Antecedentes de la disputa política
La Fuerza Aérea eligió Redstone Arsenal en enero de 2021, durante los últimos días del primer mandato del presidente Donald Trump, tras una competencia nacional para albergar la sede. Funcionarios de Colorado impugnaron la decisión, argumentando que la Base de la Fuerza Espacial Peterson, donde operaba el mando, ofrecía un mayor valor militar y evitaba el coste y las perturbaciones del traslado.
La Administración del presidente Joe Biden suspendió la ejecución de la decisión mientras se realizaban varias revisiones por parte del inspector general del Departamento de Defensa y de la Oficina de Rendición de Cuentas del Gobierno. En 2023, la Administración anunció que la sede permanecería en Colorado Springs, antes de que Trump, tras regresar a la Casa Blanca, ordenara al Departamento de Defensa en septiembre pasado proceder con su traslado a Huntsville.

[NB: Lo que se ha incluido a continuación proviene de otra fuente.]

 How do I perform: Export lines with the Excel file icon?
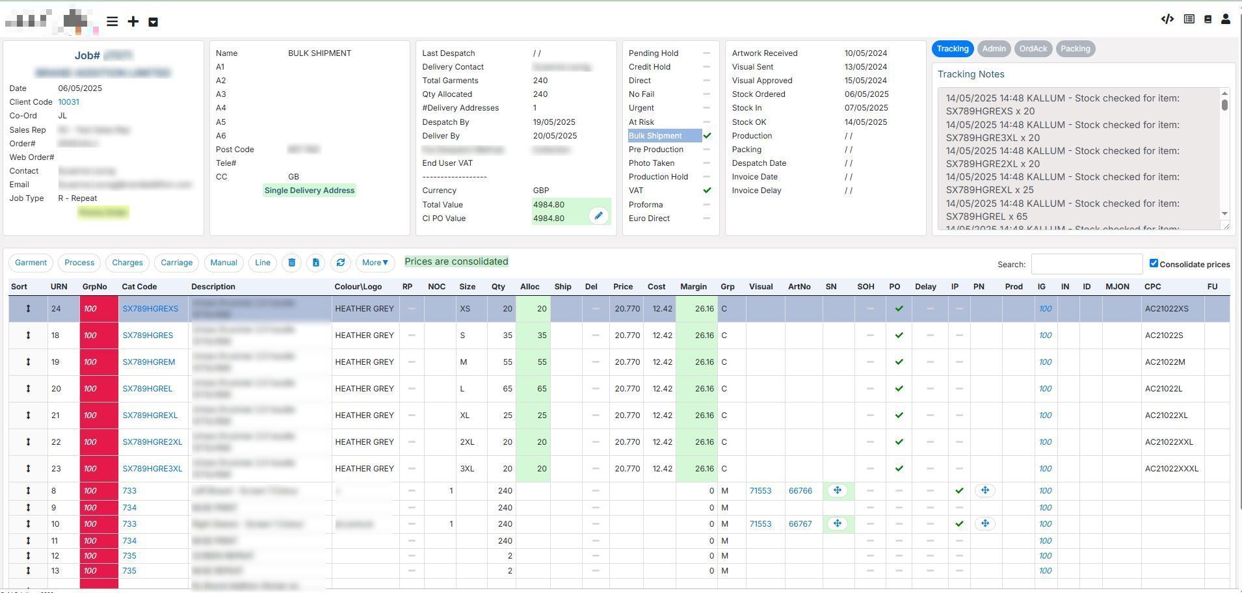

Misión conjunta y desafíos operativos
El Mando Espacial de EE. UU. se diferencia de la Fuerza Espacial; el primero es un mando combatiente unificado dependiente del Departamento de Defensa, responsable de ejecutar operaciones militares en el espacio y proteger los sistemas espaciales estadounidenses y aliados, así como de garantizar que las fuerzas conjuntas puedan depender de las comunicaciones, la navegación, la alerta de misiles y otras capacidades espaciales durante los conflictos.
El mando incluye personal de las distintas ramas de las Fuerzas Armadas. Según Whiting, aproximadamente una cuarta parte de sus militares procede de la Fuerza Espacial, otra cuarta parte del Ejército y otra cuarta parte de la Fuerza Aérea, mientras que el resto procede principalmente de la Armada, con una participación menor del Cuerpo de Marines. Su equipo también reúne a expertos espaciales y a personal con experiencia operativa en aviación, operaciones terrestres y navales, logística y planificación.
Convencer al personal civil para que se traslade desde Colorado es uno de los principales desafíos de la administración. El mando espera que un gran número de sus empleados actuales se traslade, pero también ha comenzado a anunciar nuevos puestos en Redstone para cubrir posibles vacantes. Se está trabajando con el Ejército para garantizar que la nueva instalación disponga de los requisitos de seguridad y comunicaciones necesarios.
Según Whiting, la sede de Huntsville será la primera instalación diseñada específicamente para operaciones espaciales militares, incluso en comparación con el periodo anterior de existencia del mando, entre 1985 y 2002. El diseño se centrará en un centro de operaciones conjuntas capaz de apoyar el mando y control las 24 horas del día, con capacidad para oficiales de las fuerzas aliadas junto con el personal estadounidense.